● DESCRIPTION OF THE TASK
Exactly the lines below from the line with "Where should I click to: Open" through the line with "Viewport: 1236px width, 886px" must make up the answer, both ends included and pictures left out.

*** SOURCE DATA Section Begins ***

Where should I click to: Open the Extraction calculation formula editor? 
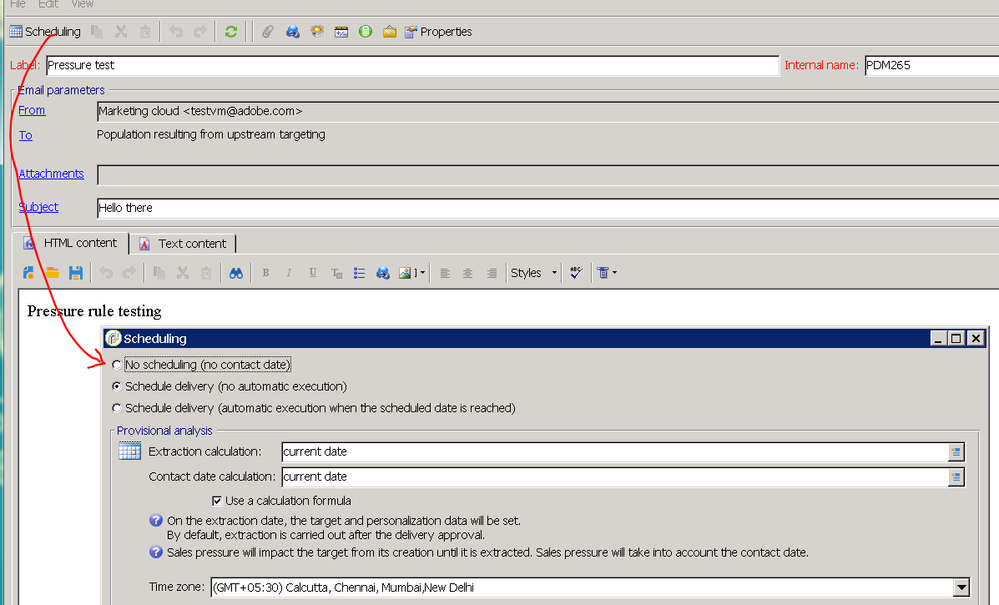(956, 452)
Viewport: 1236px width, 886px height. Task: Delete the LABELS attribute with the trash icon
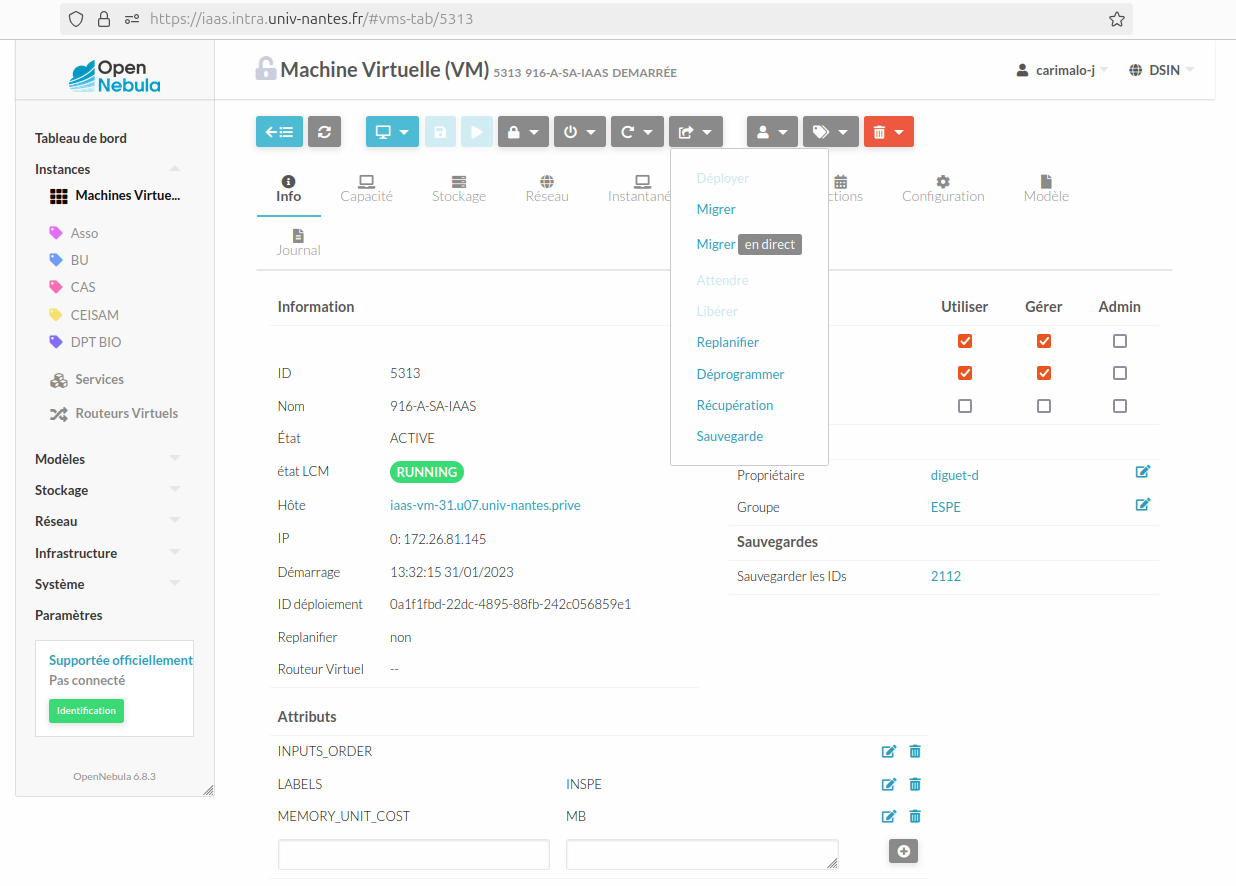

*** SOURCE DATA Section Ends ***
*** SOURCE DATA Section Begins ***

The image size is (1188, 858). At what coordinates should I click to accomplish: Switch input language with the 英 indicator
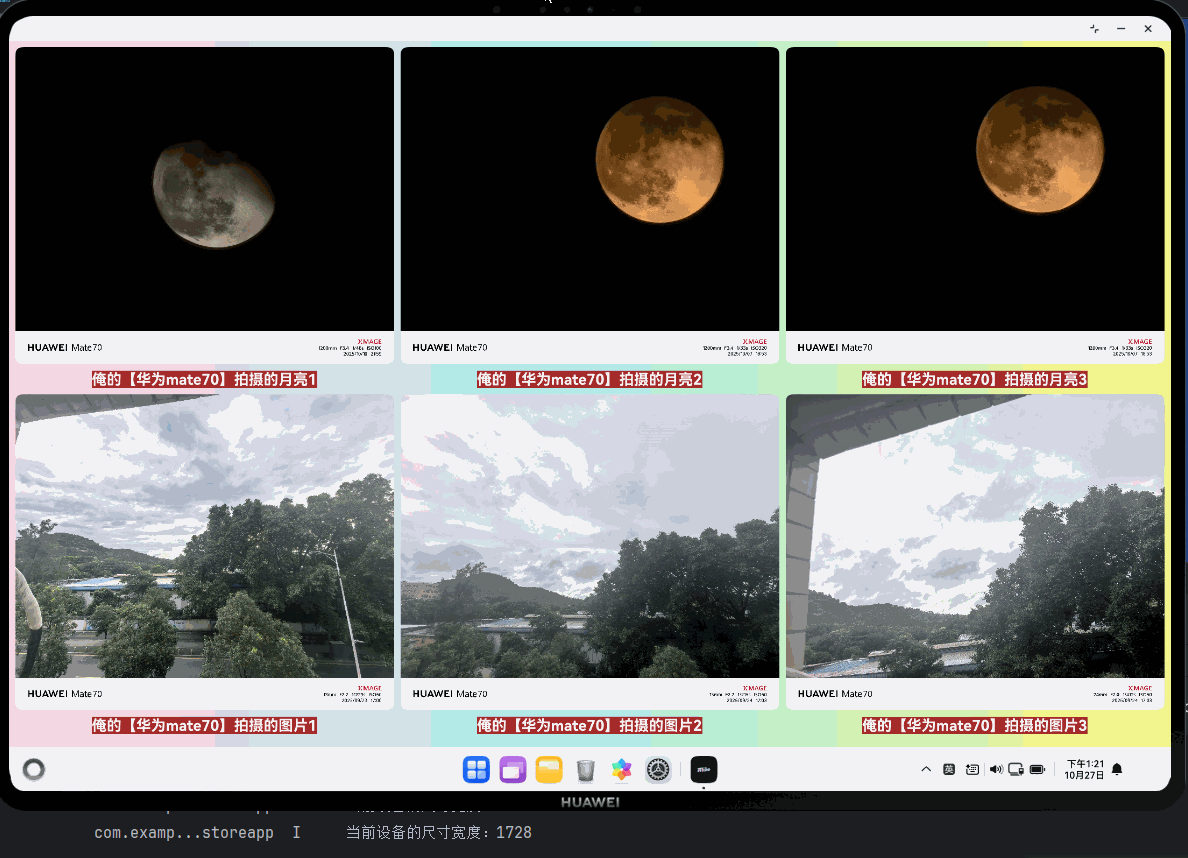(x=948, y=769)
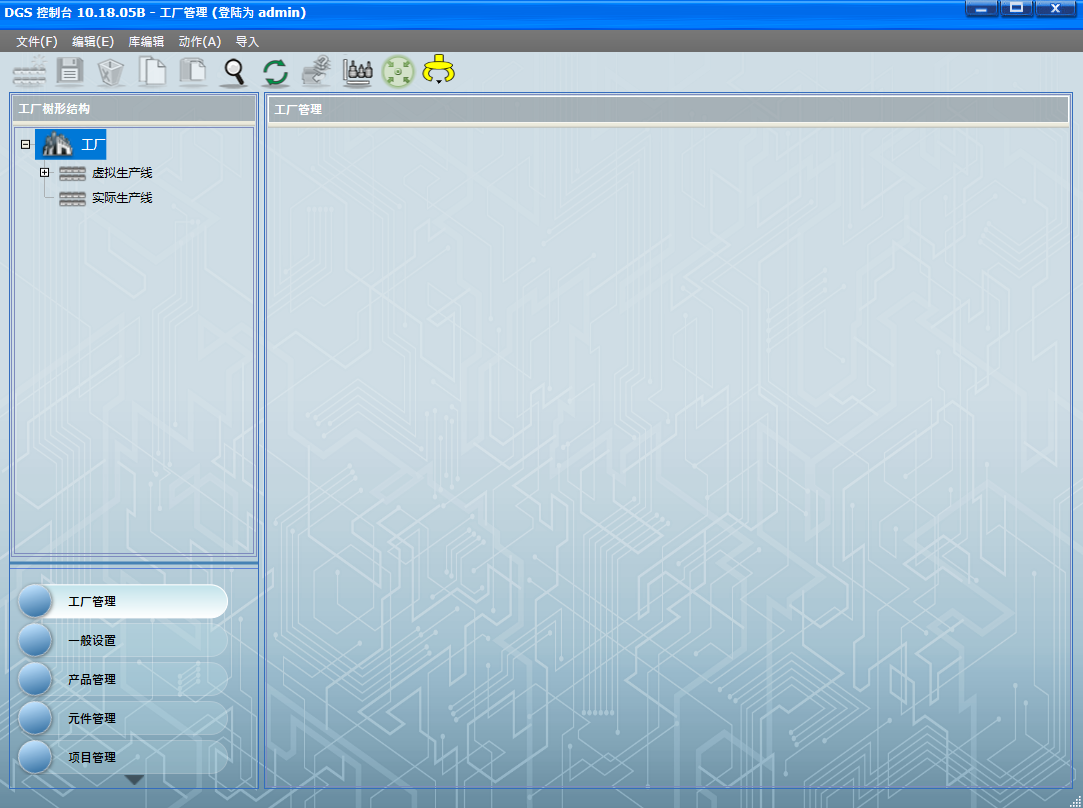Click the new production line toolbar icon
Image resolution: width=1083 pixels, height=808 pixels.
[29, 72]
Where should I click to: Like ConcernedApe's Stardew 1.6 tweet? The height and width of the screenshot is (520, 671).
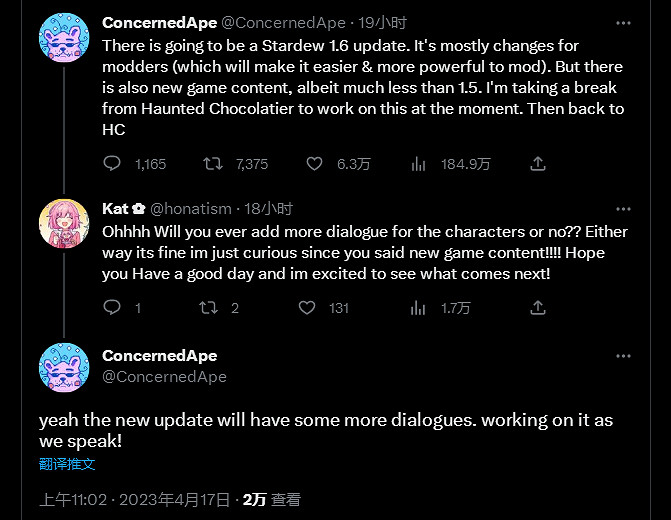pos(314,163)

*** SOURCE DATA Section Ends ***

● ANSWER AREA
Where should I click to: Open the Extraction calculation formula editor? 
(956, 452)
Viewport: 1236px width, 886px height. Task: Delete the LABELS attribute with the trash icon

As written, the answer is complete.